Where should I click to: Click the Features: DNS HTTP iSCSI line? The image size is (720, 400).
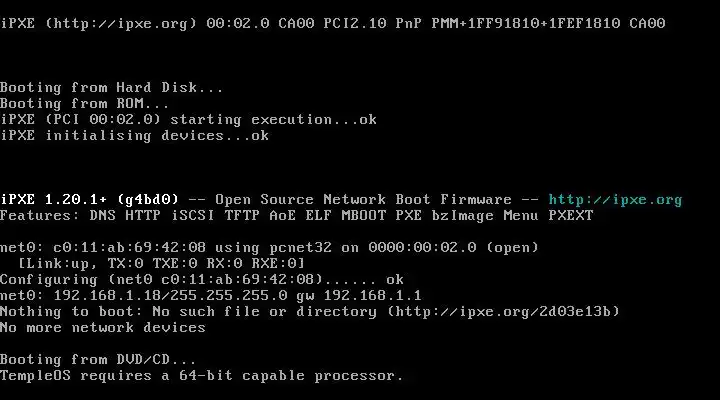(297, 216)
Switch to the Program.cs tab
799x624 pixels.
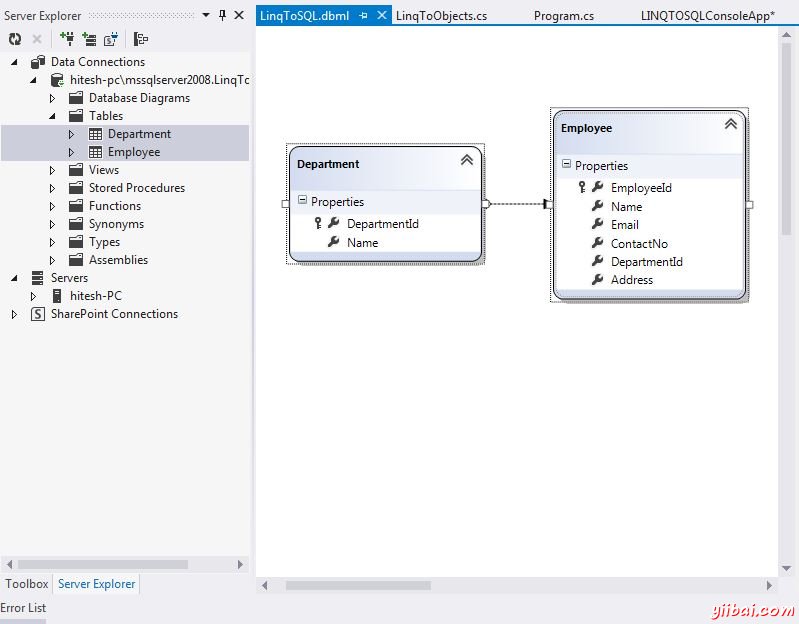click(563, 15)
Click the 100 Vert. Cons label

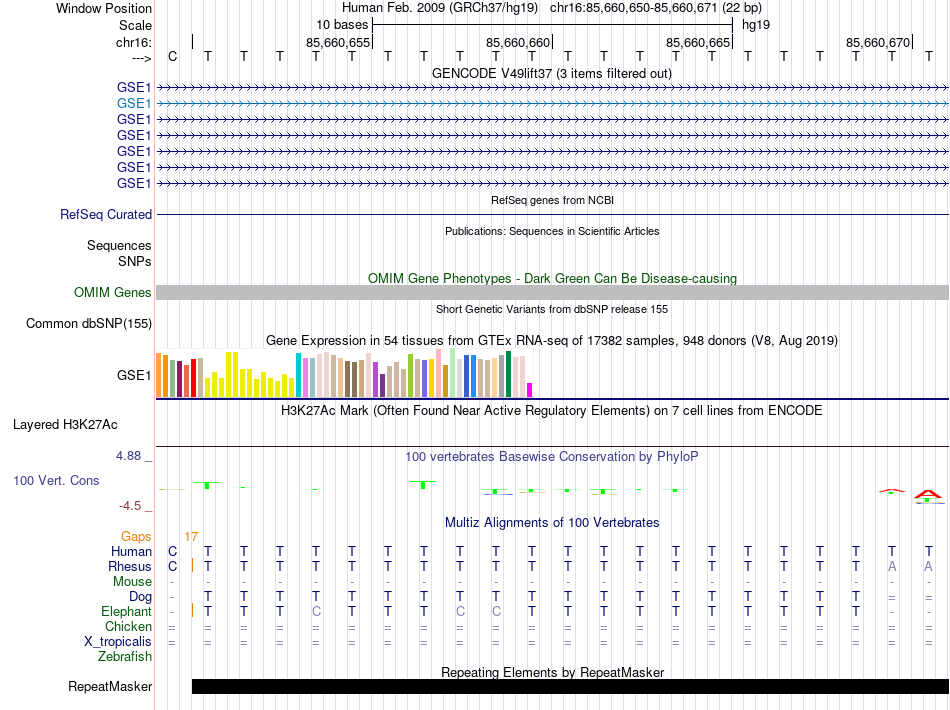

──────────

(REQUIREMENT): Write out again, exactly, each line from the one with "Switch to the Program.cs tab" to the end of the entries. No pictures go in.

(TASK RESULT):
Switch to the Program.cs tab
799x624 pixels.
click(563, 15)
Click the 100 Vert. Cons label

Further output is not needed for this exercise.